The StyleGan2 Ada network with the full pixel plots was trained with the same basic parameters as the segments but at a 1024 × 1024 resolution. Due to the relatively smaller dataset of only 500 images, the decoded results shown in Fig. 11, aren’t very indicative of the feasibility of utilising a StyleGan to create new shapes. All the decoded images in Fig. 11 creates rather noisy and vague models without any particularly distinct spatial properties. In the most successful ones to the right, the legend and the noise appears less arbitrary. Here the distribution of materials in the clouds show some clarity that starts imitating the characteristics of the original 3D models.

Fig. 11.
figure 11

Decoded results, full-size synthetic pixel plots. To the left are three common outcomes, while the right side displays three of the best, but also uncommon, outcomes.

4 Conclusion

In this paper, we presented a new method for architectural form-finding using existing concepts of houses. We showed that our method can be used to encode complex 3D models into a single image, decode a single image back to complex 3D models, and create architectural 3D models, using image editing techniques. Through the comparison of encoded images, one could recognize spatial patterns, representing the different material distributions in space. Thanks to the developed legend of the encodings, models could be merged, collaged and blended without losing the unity of decoded clouds. With our second method, we also showed how new, unseen 3D point clouds can be generated by a styleGAN, after being trained on the encoded images. While the “architectural” performance of the GAN generated clouds were not even close to the successful image edited concept-collages, -blends and -legend exchanges, in some cases we could still recognize the transferred spatial qualities of the original dataset. Since our current training data was rather small, the results are keeping us motivated.

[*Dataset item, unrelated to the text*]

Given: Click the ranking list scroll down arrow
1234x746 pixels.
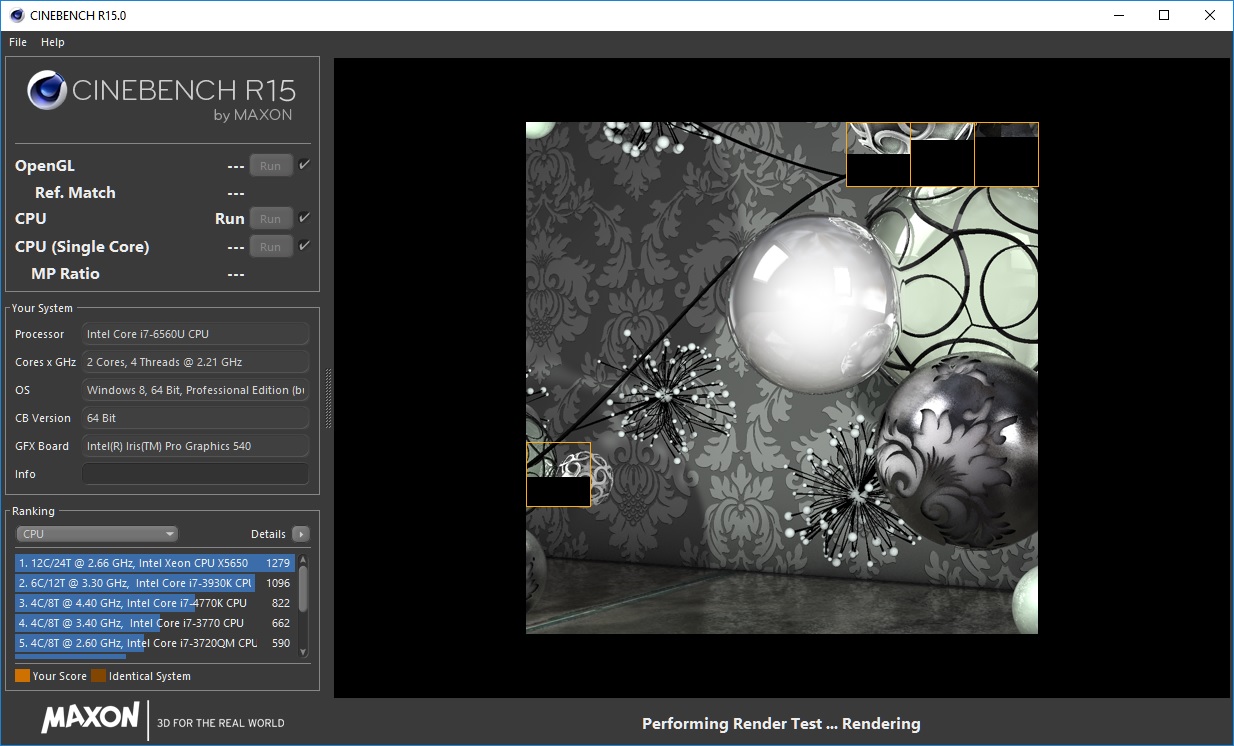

However, during this research, we have encountered several limitations that need to be acknowledged. Our current encoding technique is working exclusively with solid models, making the preparation of the dataset time-consuming. Although the encoding and decoding of 3D models can be processed in the Rhino-Grasshopper environment, there is no direct connection yet between the image editing tools and the modelling software. This lack of immediacy makes it hard to properly explore and iterate within a design process.

Concerning the StyleGan our lack of training data generated results that often appeared spatially arbitrary. While the segmentation of pixel plots increased that dataset size drastically, successful training on entire pixel plots would also require more data. A larger training dataset would also allow us to train a StyleGan without utilising transfer learning, potentially improving the results. The supplementation of the authors’ limited expertise relating to the customization of GAN setups would significantly push the outlined encoding implementation within artificial neural networks.

In this article, we have taken existing architecture as a basis for the discovery of new patterns. By using special encoding techniques and machine intelligence, we attempted to discover new ways of form-finding that transfer design knowledge to concept models at the early stages of architectural design. With this research, we introduced a new format for the representation of architectural concepts and aimed to highlight its potential as training data for artificial neural networks and also as new mediums for the creation of architectural concepts.